Bernard didn’t get involved in these arguments, both for the fact Sligo was too far north of Connacht for either side to bother with him, and that he himself simply couldn’t be bothered. He was, frankly, sick and tired of these petty arguments between men who were all here for the same reason; forced by a need for work to leave their homes and venture into the British workforce for the promise of better wages.
Even with the uncertainty of jumping from job to job, city to city, middle-of-nowhere to middle-of-nowhere-but-somewhere-else, not knowing how long you'll be there or how well you'll be looked after, only having enough money to keep you going for maybe two weeks at any given time… It’s not a life most would choose, but it was preferable to whatever lay in wait at home.
But for all the good it brought, Bernard missed the simplicities of home – though he’d left for the same reason as everyone else, a desperate need for work, absence had only made the heart grow fonder. He’d become weary of the back-breaking work, he hated the conditions he worked in, he hated the cities, he’d even grown to hate the people who inhabited the same spaces as him; the pubs filled with the same faces every day, faces of men who would never return to their birthplace, be it through shame, poverty or arrogance, men who would rather slink off over the horizon to die like a dog rather than be seen by their families again, nosing out the least amount of dignity in death.
An elbow slipped against Bernard's arm, knocking both his train of thought out of his mind and the slice of ham he'd just managed to get onto his fork straight back off it again.
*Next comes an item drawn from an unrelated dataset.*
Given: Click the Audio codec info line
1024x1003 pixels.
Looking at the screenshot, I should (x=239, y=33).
Martin, a younger man from Lancashire who'd somehow ended up with this gang of Irish navvies, craned his neck to gawp over his shoulder.
‘What are they fighting about?’ Martin looked back between the two men sitting with him. ‘Should I - should we be concerned?’
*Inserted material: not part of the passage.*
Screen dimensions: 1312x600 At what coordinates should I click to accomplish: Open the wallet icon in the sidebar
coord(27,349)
‘Don't worry about it,’ Christy, a Kerryman built like an ox, mumbled through a mouthful of mash. ‘Just keep your nose out of it.’
‘What's a “Dublin Shackreen”’?
‘Why are you here, Martin?’ Bernard asked. ‘On this job, I mean. There's no other English working here.’
Martin blinked. ‘I needed the money. I weren't going to be picky.’
Bernard hmm'd in response. He couldn't fault him there.
‘I'd rather be out in the fresh air than cooped up in one of the factories, day-in, day-out.’ Martin now idly picked at the peas on his plate, having forgotten the ruckus that was still ongoing behind him.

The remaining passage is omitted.